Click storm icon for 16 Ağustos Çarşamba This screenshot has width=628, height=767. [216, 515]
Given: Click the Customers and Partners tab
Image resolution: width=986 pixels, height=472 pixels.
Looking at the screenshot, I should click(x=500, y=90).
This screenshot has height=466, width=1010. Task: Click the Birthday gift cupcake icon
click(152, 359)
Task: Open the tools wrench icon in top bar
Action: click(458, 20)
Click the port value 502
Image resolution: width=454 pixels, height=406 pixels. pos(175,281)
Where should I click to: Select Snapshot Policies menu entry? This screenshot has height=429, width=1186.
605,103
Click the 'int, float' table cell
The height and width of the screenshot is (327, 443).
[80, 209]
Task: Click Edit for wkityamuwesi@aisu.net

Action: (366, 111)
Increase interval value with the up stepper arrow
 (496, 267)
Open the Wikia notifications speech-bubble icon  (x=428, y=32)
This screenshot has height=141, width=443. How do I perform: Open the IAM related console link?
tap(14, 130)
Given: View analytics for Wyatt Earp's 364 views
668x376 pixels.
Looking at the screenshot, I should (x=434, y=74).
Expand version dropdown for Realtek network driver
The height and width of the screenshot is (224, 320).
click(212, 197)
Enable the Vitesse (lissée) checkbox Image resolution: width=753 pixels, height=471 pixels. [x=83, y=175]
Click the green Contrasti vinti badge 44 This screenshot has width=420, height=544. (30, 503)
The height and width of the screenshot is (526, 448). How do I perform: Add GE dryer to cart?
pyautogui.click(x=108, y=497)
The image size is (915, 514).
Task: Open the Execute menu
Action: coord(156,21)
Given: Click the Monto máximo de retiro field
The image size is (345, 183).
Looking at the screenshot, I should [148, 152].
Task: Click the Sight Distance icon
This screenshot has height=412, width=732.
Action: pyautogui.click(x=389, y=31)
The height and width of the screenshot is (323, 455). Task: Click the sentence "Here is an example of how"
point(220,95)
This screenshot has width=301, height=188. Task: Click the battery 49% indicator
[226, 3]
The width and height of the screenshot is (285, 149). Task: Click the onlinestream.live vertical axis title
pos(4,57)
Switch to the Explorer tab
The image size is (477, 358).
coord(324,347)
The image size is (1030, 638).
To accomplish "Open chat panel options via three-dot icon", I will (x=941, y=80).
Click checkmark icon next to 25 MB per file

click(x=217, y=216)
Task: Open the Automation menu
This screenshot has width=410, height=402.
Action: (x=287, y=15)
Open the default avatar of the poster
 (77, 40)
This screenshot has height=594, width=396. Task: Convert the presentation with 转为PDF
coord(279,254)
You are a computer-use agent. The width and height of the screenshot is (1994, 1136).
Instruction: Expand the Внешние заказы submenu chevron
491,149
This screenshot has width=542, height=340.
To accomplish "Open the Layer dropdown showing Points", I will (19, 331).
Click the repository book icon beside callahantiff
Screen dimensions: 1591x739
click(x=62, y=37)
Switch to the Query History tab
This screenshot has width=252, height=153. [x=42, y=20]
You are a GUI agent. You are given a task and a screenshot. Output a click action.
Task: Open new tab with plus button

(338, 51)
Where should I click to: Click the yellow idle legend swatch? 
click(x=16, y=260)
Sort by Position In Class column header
-------------------------
Your goal:
Restate the data above word for word.

Exercise answer:
Click storm icon for 16 Ağustos Çarşamba This screenshot has width=628, height=767. [216, 515]
Given: Click the Customers and Partners tab
Image resolution: width=986 pixels, height=472 pixels.
Looking at the screenshot, I should click(x=500, y=90).
This screenshot has height=466, width=1010. Task: Click the Birthday gift cupcake icon
click(152, 359)
Task: Open the tools wrench icon in top bar
Action: click(458, 20)
Click the port value 502
Image resolution: width=454 pixels, height=406 pixels. pos(175,281)
Where should I click to: Select Snapshot Policies menu entry? This screenshot has height=429, width=1186.
605,103
Click the 'int, float' table cell
The height and width of the screenshot is (327, 443).
[80, 209]
Task: Click Edit for wkityamuwesi@aisu.net

Action: (366, 111)
Increase interval value with the up stepper arrow
 (496, 267)
Open the Wikia notifications speech-bubble icon  (x=428, y=32)
This screenshot has height=141, width=443. How do I perform: Open the IAM related console link?
tap(14, 130)
Given: View analytics for Wyatt Earp's 364 views
668x376 pixels.
Looking at the screenshot, I should (x=434, y=74).
Expand version dropdown for Realtek network driver
The height and width of the screenshot is (224, 320).
click(212, 197)
Enable the Vitesse (lissée) checkbox Image resolution: width=753 pixels, height=471 pixels. [x=83, y=175]
Click the green Contrasti vinti badge 44 This screenshot has width=420, height=544. (30, 503)
The height and width of the screenshot is (526, 448). How do I perform: Add GE dryer to cart?
pyautogui.click(x=108, y=497)
The image size is (915, 514).
Task: Open the Execute menu
Action: coord(156,21)
Given: Click the Monto máximo de retiro field
The image size is (345, 183).
Looking at the screenshot, I should [148, 152].
Task: Click the Sight Distance icon
This screenshot has height=412, width=732.
Action: pyautogui.click(x=389, y=31)
The height and width of the screenshot is (323, 455). Task: Click the sentence "Here is an example of how"
point(220,95)
This screenshot has width=301, height=188. Task: Click the battery 49% indicator
[226, 3]
The width and height of the screenshot is (285, 149). Task: Click the onlinestream.live vertical axis title
pos(4,57)
Switch to the Explorer tab
The image size is (477, 358).
coord(324,347)
The image size is (1030, 638).
To accomplish "Open chat panel options via three-dot icon", I will (x=941, y=80).
Click checkmark icon next to 25 MB per file

click(x=217, y=216)
Task: Open the Automation menu
This screenshot has width=410, height=402.
Action: (x=287, y=15)
Open the default avatar of the poster
 (77, 40)
This screenshot has height=594, width=396. Task: Convert the presentation with 转为PDF
coord(279,254)
You are a computer-use agent. The width and height of the screenshot is (1994, 1136).
Instruction: Expand the Внешние заказы submenu chevron
491,149
This screenshot has width=542, height=340.
To accomplish "Open the Layer dropdown showing Points", I will (19, 331).
Click the repository book icon beside callahantiff
Screen dimensions: 1591x739
click(x=62, y=37)
Switch to the Query History tab
This screenshot has width=252, height=153. [x=42, y=20]
You are a GUI agent. You are given a task and a screenshot. Output a click action.
Task: Open new tab with plus button

(338, 51)
Where should I click to: Click the yellow idle legend swatch? 
click(x=16, y=260)
Sort by Position In Class column header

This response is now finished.